### YOUR TASK
Please copy the data shown below, word for word.

(Source data)
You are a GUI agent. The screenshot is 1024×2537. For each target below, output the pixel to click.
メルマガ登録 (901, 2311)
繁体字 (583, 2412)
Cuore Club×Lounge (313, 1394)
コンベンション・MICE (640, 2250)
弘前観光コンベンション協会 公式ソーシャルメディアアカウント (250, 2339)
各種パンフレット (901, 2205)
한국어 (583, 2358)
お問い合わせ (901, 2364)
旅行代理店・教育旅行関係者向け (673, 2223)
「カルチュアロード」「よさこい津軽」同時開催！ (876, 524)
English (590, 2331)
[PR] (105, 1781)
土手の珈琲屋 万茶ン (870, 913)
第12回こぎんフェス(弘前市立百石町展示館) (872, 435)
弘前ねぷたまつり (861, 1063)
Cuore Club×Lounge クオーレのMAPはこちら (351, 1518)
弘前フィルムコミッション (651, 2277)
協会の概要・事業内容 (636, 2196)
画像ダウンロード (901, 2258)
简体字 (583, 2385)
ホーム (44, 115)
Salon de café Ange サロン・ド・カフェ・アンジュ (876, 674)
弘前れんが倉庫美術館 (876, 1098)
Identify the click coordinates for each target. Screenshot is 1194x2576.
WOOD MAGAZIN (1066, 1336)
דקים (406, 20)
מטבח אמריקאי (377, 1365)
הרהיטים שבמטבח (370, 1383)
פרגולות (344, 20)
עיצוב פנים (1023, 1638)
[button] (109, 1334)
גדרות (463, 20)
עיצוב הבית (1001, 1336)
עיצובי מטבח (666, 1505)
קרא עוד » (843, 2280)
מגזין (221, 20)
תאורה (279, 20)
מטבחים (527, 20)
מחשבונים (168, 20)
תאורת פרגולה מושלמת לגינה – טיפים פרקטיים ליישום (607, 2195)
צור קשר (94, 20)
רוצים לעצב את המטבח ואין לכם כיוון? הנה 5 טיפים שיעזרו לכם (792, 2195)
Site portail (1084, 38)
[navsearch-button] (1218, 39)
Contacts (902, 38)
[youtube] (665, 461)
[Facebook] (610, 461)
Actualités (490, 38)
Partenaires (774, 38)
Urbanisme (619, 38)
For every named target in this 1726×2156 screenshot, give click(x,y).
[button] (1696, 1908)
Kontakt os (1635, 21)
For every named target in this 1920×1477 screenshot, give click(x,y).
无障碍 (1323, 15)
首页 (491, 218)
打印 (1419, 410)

### SOLUTION
You are a GUI agent. The screenshot is 1024×2537. For each target below, output the pixel to click.
メルマガ登録 (901, 2311)
繁体字 (583, 2412)
Cuore Club×Lounge (313, 1394)
コンベンション・MICE (640, 2250)
弘前観光コンベンション協会 公式ソーシャルメディアアカウント (250, 2339)
各種パンフレット (901, 2205)
한국어 (583, 2358)
お問い合わせ (901, 2364)
旅行代理店・教育旅行関係者向け (673, 2223)
「カルチュアロード」「よさこい津軽」同時開催！ (876, 524)
English (590, 2331)
[PR] (105, 1781)
土手の珈琲屋 万茶ン (870, 913)
第12回こぎんフェス(弘前市立百石町展示館) (872, 435)
弘前ねぷたまつり (861, 1063)
Cuore Club×Lounge クオーレのMAPはこちら (351, 1518)
弘前フィルムコミッション (651, 2277)
協会の概要・事業内容 (636, 2196)
画像ダウンロード (901, 2258)
简体字 (583, 2385)
ホーム (44, 115)
Salon de café Ange サロン・ド・カフェ・アンジュ (876, 674)
弘前れんが倉庫美術館 (876, 1098)
Identify the click coordinates for each target. Screenshot is 1194x2576.
WOOD MAGAZIN (1066, 1336)
דקים (406, 20)
מטבח אמריקאי (377, 1365)
הרהיטים שבמטבח (370, 1383)
פרגולות (344, 20)
עיצוב פנים (1023, 1638)
[button] (109, 1334)
גדרות (463, 20)
עיצוב הבית (1001, 1336)
עיצובי מטבח (666, 1505)
קרא עוד » (843, 2280)
מגזין (221, 20)
תאורה (279, 20)
מטבחים (527, 20)
מחשבונים (168, 20)
תאורת פרגולה מושלמת לגינה – טיפים פרקטיים ליישום (607, 2195)
צור קשר (94, 20)
רוצים לעצב את המטבח ואין לכם כיוון? הנה 5 טיפים שיעזרו לכם (792, 2195)
Site portail (1084, 38)
[navsearch-button] (1218, 39)
Contacts (902, 38)
[youtube] (665, 461)
[Facebook] (610, 461)
Actualités (490, 38)
Partenaires (774, 38)
Urbanisme (619, 38)
For every named target in this 1726×2156 screenshot, give click(x,y).
[button] (1696, 1908)
Kontakt os (1635, 21)
For every named target in this 1920×1477 screenshot, give click(x,y).
无障碍 (1323, 15)
首页 (491, 218)
打印 (1419, 410)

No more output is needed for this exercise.